_ASSIGNMENT_: These records contain pictures, which must be left out; copy exactly the lines from the one with "Instruction: Click the" up to and including the one with "Where should I click to: Insert".

_STUDY MATERIAL_:
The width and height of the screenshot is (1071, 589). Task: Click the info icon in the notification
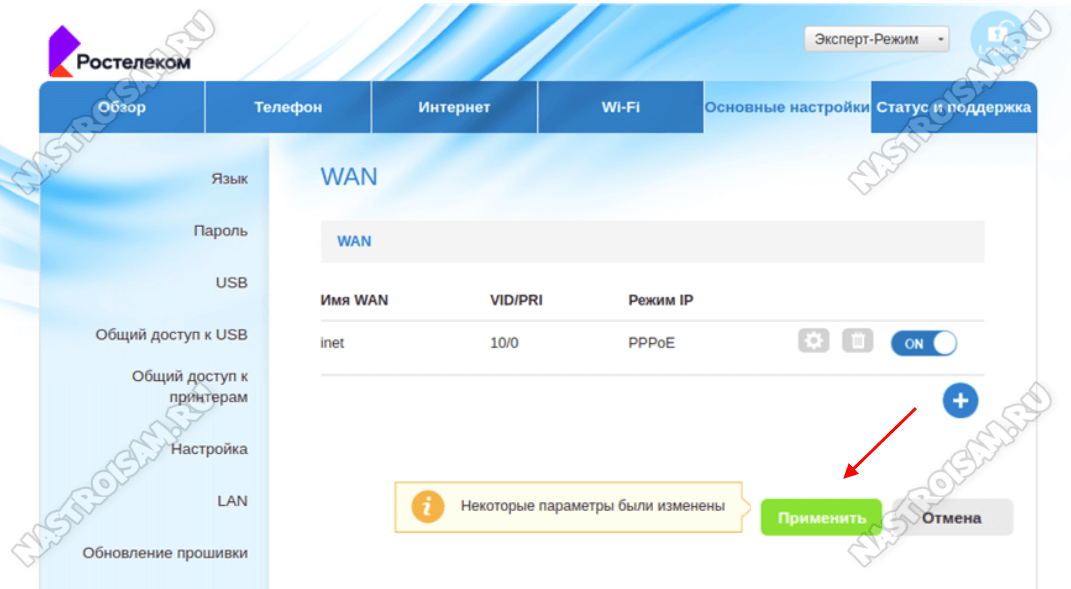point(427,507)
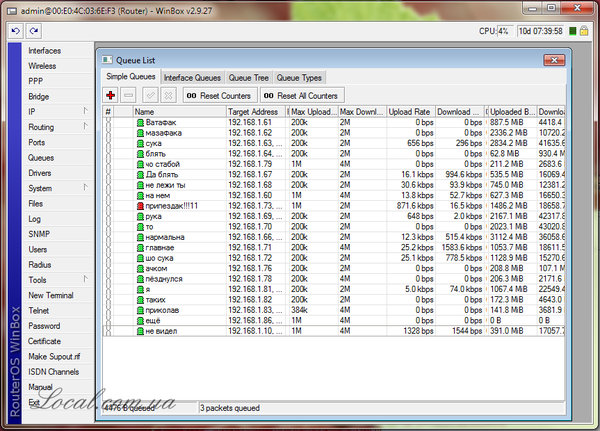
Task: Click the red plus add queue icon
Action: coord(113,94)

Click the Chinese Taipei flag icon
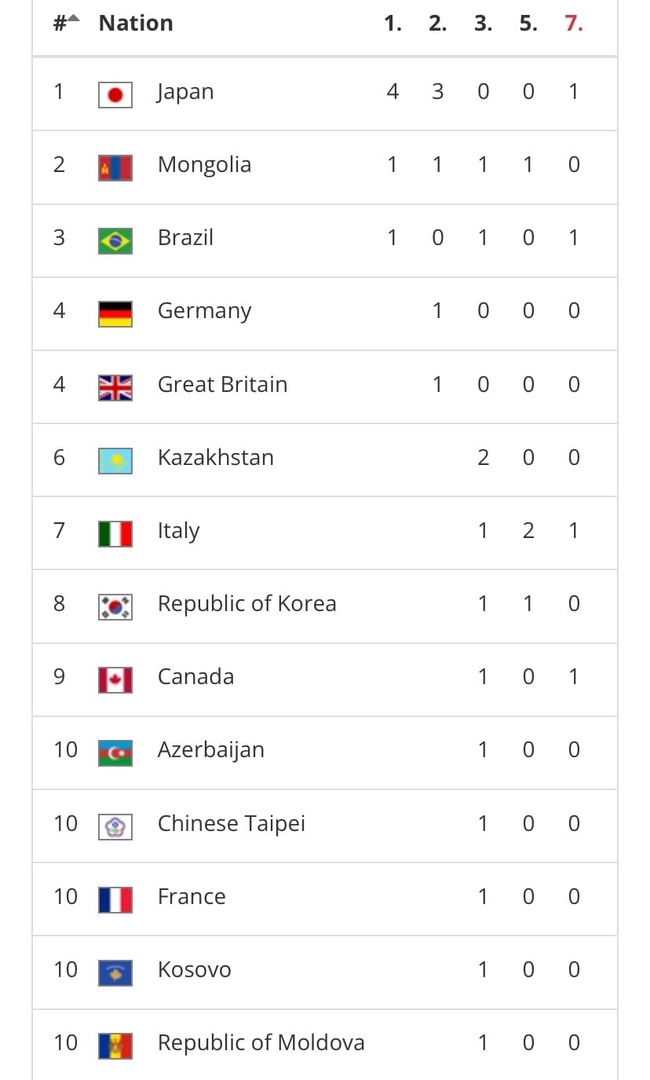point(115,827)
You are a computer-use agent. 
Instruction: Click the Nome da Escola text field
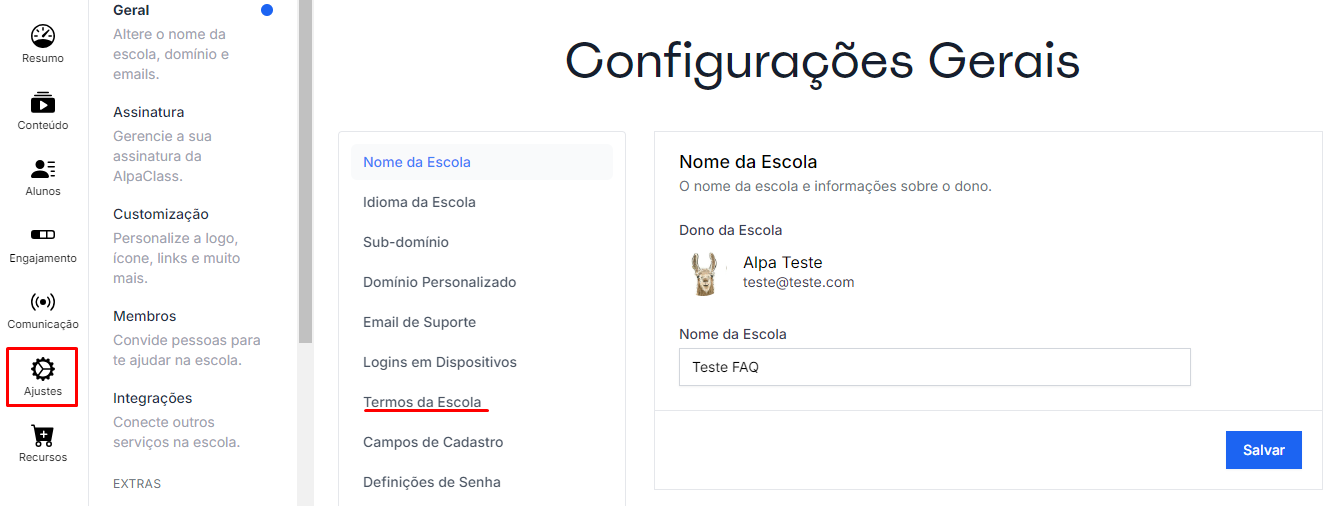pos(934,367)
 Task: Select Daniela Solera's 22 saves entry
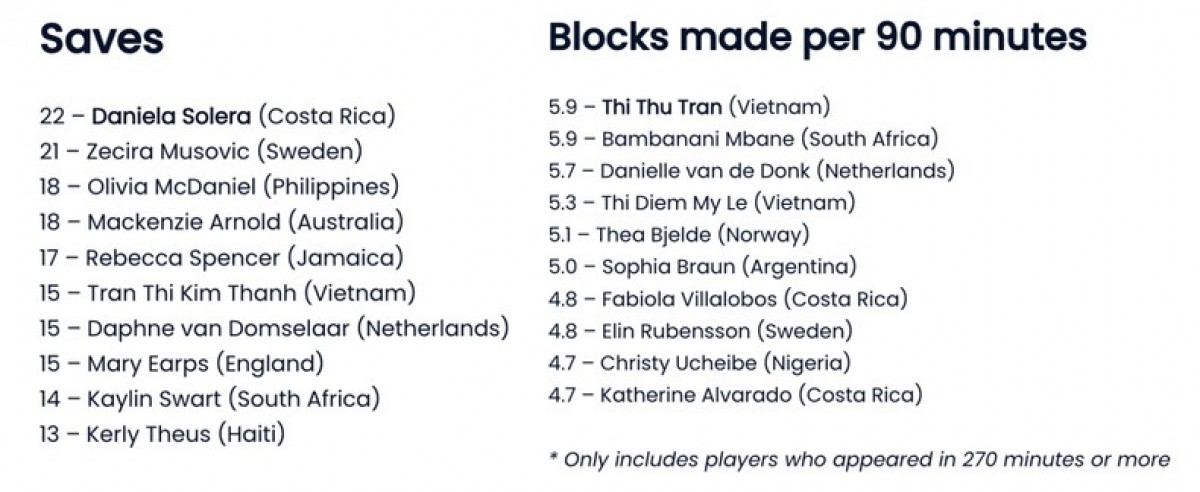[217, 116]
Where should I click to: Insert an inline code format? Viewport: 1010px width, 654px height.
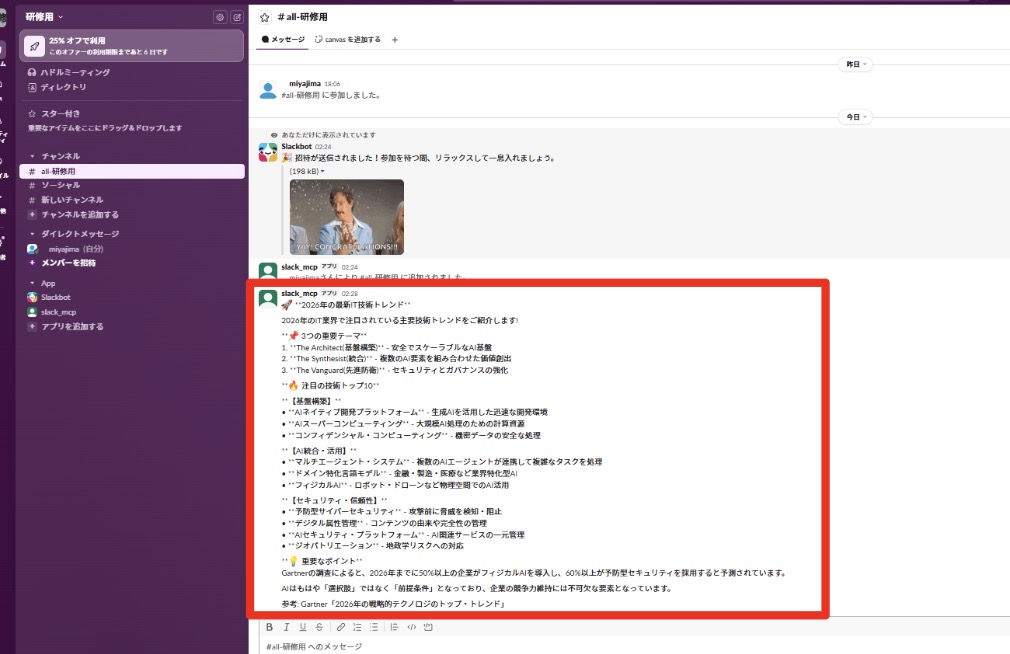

* * *

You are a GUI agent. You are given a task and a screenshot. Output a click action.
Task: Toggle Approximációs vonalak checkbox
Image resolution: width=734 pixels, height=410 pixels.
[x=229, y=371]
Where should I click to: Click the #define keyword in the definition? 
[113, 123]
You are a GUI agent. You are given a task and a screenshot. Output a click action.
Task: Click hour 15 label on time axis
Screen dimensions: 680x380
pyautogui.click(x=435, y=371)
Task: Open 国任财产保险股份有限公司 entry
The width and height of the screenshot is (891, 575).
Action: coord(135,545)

--

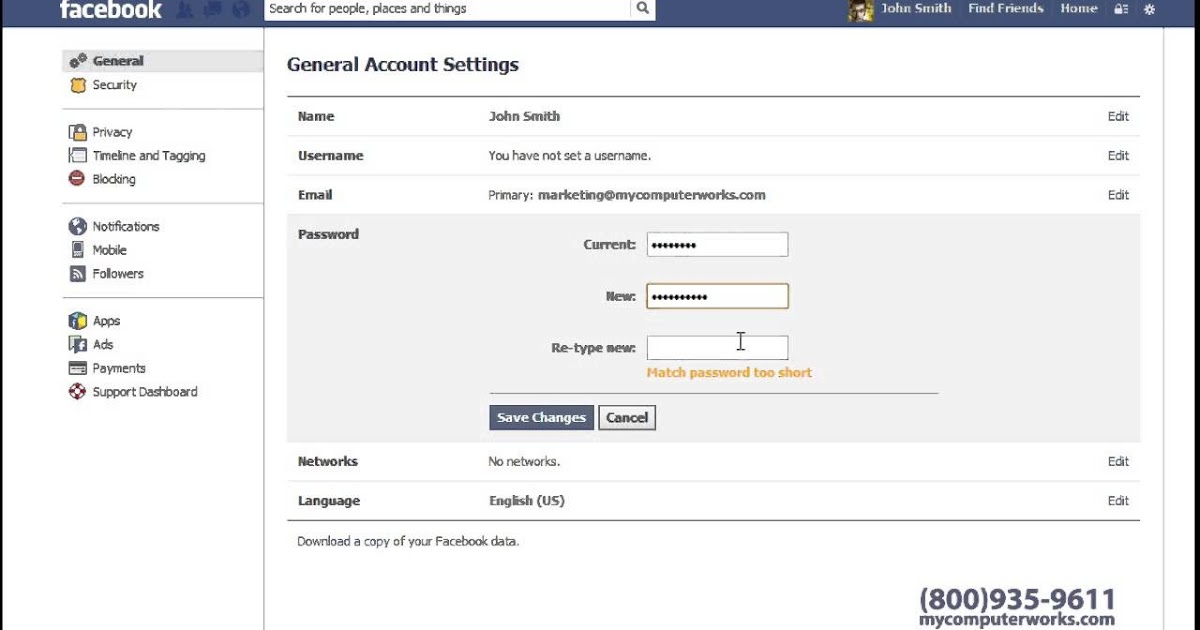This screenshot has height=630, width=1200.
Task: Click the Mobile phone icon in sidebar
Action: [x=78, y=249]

_YOUR SOLUTION_:
Instruction: Click the Nome da Escola text field
pos(934,367)
 Task: Select Daniela Solera's 22 saves entry
[217, 116]
Where should I click to: Insert an inline code format? Viewport: 1010px width, 654px height.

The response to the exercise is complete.